TASK DESCRIPTION: Return, word for word, the lines of the listing below from the one with "This screenshot has height=865, width=1024." through the one with "Given: Click the Type: ODATA API field", and no other lines.

DATA SHOWN:
◆ ◆ ◆ ◆ ◆ ◆ ◆

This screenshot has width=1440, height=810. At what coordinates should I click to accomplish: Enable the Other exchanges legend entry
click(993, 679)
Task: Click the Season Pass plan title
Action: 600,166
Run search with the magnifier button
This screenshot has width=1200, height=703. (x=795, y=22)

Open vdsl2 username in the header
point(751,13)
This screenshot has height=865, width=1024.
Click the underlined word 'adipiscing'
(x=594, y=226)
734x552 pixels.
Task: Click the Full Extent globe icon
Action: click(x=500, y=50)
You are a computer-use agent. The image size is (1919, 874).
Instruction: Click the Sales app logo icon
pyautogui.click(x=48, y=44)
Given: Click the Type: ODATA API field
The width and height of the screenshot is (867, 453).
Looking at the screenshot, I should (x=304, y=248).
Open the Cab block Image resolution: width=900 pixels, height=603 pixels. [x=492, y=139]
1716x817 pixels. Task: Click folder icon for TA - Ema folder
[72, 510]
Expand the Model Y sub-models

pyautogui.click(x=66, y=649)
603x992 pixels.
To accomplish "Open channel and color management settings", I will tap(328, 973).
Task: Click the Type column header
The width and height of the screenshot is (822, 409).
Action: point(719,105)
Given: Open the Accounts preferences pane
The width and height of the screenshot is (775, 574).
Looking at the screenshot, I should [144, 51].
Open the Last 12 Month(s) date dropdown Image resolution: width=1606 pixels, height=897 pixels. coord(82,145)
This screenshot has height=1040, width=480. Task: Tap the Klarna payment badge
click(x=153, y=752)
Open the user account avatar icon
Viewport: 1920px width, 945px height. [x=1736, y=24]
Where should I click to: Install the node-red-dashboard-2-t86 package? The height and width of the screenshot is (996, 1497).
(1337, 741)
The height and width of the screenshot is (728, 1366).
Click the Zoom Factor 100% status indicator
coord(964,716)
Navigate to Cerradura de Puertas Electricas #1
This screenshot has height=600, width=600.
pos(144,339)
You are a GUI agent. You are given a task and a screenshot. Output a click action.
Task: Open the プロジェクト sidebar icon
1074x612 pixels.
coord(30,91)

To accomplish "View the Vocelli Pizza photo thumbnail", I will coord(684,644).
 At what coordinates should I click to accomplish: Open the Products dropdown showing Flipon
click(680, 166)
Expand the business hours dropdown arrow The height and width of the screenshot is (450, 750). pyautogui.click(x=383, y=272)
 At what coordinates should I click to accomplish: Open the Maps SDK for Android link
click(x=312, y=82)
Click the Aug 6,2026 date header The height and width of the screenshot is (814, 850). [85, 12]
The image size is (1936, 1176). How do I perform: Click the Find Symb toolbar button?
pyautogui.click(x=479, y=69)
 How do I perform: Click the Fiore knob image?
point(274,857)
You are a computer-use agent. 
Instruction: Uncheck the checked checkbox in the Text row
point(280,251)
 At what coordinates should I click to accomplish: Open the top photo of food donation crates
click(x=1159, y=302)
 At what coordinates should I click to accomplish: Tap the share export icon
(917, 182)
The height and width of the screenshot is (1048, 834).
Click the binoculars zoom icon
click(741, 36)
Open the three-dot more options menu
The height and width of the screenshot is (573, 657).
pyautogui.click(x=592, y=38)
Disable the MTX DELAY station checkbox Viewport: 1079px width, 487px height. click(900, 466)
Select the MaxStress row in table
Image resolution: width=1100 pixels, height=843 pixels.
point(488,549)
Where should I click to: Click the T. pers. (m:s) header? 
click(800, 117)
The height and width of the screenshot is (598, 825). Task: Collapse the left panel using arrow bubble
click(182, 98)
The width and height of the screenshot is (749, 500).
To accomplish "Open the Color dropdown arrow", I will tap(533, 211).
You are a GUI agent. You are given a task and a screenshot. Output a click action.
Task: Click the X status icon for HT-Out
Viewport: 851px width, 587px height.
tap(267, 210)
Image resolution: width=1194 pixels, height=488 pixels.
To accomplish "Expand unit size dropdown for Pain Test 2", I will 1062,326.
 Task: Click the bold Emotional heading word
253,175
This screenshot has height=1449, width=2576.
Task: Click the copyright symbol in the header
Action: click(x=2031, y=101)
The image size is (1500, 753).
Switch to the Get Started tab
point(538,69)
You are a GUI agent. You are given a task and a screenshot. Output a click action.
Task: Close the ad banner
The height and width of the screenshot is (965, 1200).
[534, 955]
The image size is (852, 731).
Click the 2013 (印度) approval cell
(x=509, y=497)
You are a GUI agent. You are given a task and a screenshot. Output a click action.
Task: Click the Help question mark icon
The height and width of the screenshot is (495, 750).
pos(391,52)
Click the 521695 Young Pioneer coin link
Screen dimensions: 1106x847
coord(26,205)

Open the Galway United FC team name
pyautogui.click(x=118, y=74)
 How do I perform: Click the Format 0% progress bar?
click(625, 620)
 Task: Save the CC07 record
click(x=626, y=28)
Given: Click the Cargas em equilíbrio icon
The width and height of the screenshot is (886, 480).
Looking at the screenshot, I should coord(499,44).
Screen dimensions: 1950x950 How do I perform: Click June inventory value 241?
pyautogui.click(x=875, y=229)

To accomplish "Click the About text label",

◆ ◆ ◆ ◆ ◆ ◆ ◆

SOLUTION FOR THIS TASK:
This screenshot has height=865, width=1024.
Click the underlined word 'adipiscing'
(x=594, y=226)
734x552 pixels.
Task: Click the Full Extent globe icon
Action: click(x=500, y=50)
You are a computer-use agent. The image size is (1919, 874).
Instruction: Click the Sales app logo icon
pyautogui.click(x=48, y=44)
Given: Click the Type: ODATA API field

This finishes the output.